O início do aguardado programa nacional de renovação de frota foi mais uma vez postergado.
Segundo fonte ligada às negociações com o governo federal, ouvida com exclusividade pela Agência AutoData, o projeto estava “à beira do anúncio” no fim do ano passado.
Este anúncio traria novidades: além dos caminhões, segmento pelo qual o plano se iniciaria, a proposta incluía, em fase subsequentes, outros setores da indústria automotiva, como ônibus, máquinas agrícolas e até automóveis – estes, três anos depois.
De acordo com a fonte a ideia é que o plano de renovação ocorra em longo prazo e seja destinado a todos os segmentos, contemplando uma renovação completa de toda a frota nacional. Entretanto, revelou, as novas equipes ministeriais, que assumiram seus cargos no início do ano, junto ao segundo mandato da presidente Dilma Rousseff, solicitaram que a proposta fosse reavaliada – mesmo tendo sido aprovada por todos os ministérios envolvidos no primeiro mandato e ainda por quinze associações ligadas diretamente ao setor automotivo.
“A nova estimativa para início do plano, pelas atuais tratativas com o governo, é de seis a oito meses.”
Ainda segundo a fonte o projeto aprovado previa substituição de cinco mil caminhões no primeiro ano, quinze mil no segundo e, posteriormente, trinta mil ao ano, até que se renove a frota de 230 mil caminhões com mais de trinta anos que atualmente roda no País.
Aos poucos, então, entrariam os veículos de outros segmentos.
De acordo com o projeto que tramita em Brasília, DF, após entrega do veículo antigo para sucateamento será emitido um certificado de baixa e um certificado de crédito fiscal, destinado à montadora, caso a opção seja por um caminhão 0 KM, ou para a concessionária, caso o cliente opte por um veículo usado – com no máximo dez anos de uso.
O valor do crédito fiscal seria de R$ 30 mil, independente do estado do veículo entregue, revelou a fonte. “A montadora ou a concessionária poderiam, pelas regras aprovadas, utilizar esse valor no abatimento de impostos.”
Uma linha de financiamentos do BNDES, exclusiva para a renovação de frota, também está prevista no projeto, com taxas de juros inferiores às do Finame PSI.

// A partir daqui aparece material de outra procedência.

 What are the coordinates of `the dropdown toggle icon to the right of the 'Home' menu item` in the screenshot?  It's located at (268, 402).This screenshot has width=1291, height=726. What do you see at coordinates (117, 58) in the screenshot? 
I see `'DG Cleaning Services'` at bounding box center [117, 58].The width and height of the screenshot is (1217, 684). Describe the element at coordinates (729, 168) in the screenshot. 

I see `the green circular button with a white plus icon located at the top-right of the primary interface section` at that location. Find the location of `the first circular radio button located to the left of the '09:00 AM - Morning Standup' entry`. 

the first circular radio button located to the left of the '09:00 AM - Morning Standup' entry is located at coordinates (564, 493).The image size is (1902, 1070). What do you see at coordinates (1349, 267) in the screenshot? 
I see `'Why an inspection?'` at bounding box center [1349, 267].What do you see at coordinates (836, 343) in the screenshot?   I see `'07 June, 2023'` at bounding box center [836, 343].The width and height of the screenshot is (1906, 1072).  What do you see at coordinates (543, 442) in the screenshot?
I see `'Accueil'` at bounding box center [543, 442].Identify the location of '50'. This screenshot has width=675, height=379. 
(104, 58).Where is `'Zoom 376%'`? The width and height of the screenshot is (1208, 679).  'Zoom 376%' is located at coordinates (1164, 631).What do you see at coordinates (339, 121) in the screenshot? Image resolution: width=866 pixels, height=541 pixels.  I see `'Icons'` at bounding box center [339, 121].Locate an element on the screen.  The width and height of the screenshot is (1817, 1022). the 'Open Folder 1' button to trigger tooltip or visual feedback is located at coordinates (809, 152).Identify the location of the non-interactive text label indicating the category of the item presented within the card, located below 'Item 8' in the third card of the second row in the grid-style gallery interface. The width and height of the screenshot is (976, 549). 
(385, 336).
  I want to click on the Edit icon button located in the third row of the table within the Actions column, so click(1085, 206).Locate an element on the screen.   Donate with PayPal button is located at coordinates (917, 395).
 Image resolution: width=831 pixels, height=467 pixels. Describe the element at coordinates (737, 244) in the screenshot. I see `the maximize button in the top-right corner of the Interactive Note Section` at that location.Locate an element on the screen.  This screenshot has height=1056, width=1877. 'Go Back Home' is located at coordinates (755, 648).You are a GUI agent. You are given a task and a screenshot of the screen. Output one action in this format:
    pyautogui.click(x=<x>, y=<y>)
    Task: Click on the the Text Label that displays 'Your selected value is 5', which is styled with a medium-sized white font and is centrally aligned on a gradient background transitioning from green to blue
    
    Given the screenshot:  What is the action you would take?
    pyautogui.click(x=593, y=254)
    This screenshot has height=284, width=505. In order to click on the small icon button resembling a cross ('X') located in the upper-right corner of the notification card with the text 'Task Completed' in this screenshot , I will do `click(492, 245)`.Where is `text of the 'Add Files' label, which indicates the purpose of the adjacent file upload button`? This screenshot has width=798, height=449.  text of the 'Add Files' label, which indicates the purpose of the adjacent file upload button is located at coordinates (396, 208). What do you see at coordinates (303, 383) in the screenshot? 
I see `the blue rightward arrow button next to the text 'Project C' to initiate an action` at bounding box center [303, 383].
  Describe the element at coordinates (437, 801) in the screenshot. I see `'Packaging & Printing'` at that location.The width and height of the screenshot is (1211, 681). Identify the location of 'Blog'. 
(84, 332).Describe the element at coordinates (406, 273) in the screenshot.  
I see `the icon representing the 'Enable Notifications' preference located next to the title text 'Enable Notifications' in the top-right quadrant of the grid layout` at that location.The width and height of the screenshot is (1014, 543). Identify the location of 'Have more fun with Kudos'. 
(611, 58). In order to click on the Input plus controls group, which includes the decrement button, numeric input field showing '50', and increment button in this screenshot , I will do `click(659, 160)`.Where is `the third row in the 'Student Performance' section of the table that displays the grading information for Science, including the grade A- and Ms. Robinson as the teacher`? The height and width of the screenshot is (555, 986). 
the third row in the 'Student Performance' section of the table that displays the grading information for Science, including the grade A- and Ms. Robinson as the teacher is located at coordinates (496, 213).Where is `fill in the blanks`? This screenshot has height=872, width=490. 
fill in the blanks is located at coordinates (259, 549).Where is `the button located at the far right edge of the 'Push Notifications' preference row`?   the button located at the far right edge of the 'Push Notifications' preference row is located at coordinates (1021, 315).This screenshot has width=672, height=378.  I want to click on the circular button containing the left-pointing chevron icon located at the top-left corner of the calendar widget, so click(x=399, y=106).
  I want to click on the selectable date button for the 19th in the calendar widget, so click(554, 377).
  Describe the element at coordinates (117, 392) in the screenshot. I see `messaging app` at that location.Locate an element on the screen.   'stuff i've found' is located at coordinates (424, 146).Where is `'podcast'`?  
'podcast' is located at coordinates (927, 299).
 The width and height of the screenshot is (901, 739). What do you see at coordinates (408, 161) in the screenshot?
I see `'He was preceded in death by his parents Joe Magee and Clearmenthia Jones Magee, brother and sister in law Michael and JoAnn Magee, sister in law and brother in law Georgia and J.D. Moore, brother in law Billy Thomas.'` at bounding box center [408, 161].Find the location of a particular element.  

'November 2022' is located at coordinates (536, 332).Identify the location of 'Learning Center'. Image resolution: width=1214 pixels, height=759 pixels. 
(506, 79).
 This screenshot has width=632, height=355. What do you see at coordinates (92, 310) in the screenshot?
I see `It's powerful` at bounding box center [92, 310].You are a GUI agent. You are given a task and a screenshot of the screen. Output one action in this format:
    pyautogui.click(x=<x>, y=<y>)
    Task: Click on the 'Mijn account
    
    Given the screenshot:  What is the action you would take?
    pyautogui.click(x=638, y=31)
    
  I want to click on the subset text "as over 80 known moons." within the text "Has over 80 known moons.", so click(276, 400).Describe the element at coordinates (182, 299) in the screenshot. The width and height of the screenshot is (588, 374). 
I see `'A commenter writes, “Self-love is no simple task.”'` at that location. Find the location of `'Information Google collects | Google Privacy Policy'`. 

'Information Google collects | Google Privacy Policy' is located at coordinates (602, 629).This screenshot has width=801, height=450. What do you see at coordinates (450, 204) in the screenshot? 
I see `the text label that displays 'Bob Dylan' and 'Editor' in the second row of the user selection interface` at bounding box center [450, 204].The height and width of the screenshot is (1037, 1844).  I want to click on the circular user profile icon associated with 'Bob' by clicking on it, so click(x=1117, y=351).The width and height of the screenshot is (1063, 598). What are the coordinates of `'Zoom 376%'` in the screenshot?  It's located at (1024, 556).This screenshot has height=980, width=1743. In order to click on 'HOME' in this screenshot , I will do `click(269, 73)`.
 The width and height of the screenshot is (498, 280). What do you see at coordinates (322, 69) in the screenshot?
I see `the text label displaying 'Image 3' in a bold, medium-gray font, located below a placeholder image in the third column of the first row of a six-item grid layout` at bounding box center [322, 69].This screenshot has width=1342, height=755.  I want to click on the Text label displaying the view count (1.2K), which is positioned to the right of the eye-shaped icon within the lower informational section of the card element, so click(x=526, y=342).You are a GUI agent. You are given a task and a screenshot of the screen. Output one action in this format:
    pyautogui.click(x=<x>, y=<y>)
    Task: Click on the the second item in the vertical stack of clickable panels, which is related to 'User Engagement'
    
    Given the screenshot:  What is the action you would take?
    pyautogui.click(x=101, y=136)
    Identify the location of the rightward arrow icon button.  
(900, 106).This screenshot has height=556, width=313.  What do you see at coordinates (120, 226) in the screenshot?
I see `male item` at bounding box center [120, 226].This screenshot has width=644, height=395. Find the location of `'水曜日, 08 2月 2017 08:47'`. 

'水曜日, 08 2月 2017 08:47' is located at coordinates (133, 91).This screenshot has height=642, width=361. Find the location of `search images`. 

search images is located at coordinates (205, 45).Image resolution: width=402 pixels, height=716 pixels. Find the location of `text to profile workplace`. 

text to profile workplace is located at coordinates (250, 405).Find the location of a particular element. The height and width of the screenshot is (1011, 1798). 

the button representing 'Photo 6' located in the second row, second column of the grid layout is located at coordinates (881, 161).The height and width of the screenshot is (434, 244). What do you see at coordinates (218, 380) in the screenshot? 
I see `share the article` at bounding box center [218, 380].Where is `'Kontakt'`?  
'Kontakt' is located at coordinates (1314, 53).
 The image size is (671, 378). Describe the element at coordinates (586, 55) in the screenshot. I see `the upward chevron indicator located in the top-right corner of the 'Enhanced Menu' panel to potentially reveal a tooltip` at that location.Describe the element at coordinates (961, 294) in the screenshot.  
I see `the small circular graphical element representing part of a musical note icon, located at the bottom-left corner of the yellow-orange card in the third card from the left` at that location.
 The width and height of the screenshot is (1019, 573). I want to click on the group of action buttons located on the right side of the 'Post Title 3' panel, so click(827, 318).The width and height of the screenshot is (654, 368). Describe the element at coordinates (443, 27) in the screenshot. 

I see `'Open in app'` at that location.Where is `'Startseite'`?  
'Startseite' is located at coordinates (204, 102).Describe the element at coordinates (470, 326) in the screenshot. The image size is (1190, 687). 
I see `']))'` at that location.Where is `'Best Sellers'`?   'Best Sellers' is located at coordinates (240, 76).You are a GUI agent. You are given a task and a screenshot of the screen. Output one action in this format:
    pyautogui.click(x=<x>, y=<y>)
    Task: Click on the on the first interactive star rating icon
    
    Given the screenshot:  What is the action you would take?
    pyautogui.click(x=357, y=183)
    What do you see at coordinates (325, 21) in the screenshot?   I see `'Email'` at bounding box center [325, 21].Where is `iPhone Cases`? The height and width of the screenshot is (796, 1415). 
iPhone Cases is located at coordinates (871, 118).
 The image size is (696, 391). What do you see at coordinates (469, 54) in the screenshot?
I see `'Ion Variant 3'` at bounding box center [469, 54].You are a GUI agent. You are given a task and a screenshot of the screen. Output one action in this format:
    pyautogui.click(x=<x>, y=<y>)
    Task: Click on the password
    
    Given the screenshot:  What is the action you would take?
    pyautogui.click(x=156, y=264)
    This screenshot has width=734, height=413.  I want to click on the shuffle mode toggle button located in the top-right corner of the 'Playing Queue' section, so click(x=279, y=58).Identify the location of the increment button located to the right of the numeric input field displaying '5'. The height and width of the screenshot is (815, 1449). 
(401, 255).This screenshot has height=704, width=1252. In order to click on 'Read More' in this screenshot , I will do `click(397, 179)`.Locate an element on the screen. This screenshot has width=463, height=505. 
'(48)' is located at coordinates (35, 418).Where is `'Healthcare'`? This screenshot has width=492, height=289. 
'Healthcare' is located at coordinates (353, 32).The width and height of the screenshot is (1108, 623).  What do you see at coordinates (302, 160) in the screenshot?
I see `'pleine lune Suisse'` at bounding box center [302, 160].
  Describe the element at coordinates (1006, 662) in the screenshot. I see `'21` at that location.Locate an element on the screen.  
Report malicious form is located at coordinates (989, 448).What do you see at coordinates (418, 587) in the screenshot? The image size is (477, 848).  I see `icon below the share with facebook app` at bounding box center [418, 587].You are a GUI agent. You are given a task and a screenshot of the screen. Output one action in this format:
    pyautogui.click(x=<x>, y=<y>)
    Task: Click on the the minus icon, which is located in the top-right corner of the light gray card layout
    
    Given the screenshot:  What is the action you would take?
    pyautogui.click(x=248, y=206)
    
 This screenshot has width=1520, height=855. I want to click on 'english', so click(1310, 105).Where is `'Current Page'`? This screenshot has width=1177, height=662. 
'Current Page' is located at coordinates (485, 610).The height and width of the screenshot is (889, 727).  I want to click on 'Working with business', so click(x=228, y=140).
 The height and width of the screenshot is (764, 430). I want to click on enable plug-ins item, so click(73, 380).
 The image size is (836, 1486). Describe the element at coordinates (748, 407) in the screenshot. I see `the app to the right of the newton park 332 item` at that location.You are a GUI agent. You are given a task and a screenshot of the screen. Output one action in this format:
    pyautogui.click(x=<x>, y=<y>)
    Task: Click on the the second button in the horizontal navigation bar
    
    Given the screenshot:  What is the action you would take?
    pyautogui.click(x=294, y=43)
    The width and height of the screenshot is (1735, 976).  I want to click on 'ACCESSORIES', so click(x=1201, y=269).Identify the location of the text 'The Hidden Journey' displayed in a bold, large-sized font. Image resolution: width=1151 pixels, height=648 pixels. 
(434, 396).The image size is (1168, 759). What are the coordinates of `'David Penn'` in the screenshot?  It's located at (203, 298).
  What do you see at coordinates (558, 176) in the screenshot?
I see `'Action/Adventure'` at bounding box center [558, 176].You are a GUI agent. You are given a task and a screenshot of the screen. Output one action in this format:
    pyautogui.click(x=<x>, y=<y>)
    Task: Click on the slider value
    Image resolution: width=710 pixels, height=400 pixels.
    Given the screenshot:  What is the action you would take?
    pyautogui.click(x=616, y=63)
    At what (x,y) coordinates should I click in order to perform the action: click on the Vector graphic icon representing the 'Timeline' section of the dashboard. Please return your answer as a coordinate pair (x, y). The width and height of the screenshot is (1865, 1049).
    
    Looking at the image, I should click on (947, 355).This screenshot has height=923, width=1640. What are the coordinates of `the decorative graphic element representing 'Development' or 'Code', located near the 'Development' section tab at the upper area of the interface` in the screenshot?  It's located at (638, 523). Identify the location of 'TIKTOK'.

“O valor das parcelas do financiamento do caminhão seria debitado mensalmente do cartão-frete do motorista, ferramenta utilizada para pagamentos do serviço de transporte. Isso garantiria que o trabalho seja revertido em pagamentos, reduzindo os riscos de inadimplência.”
O projeto encontra-se novamente em análise em especial nos ministérios do Desenvolvimento, Indústria e Comércio Exterior e da Fazenda, segundo a fonte. “Nos resta mais uma vez aguardar. Esperamos que o trabalho realizado e aprovado em 2014 não seja perdido e a estimativa para o segundo semestre seja cumprida.”
O plano é discutido desde 2013 e foi lançado oficialmente na Fenatran, no fim daquele ano, em um pacto que reuniu diversas associações da indústria automotiva e de transporte de cargas. Ali a expectativa era a de que este fosse anunciado no primeiro semestre de 2014, que depois passou à segunda metade do ano.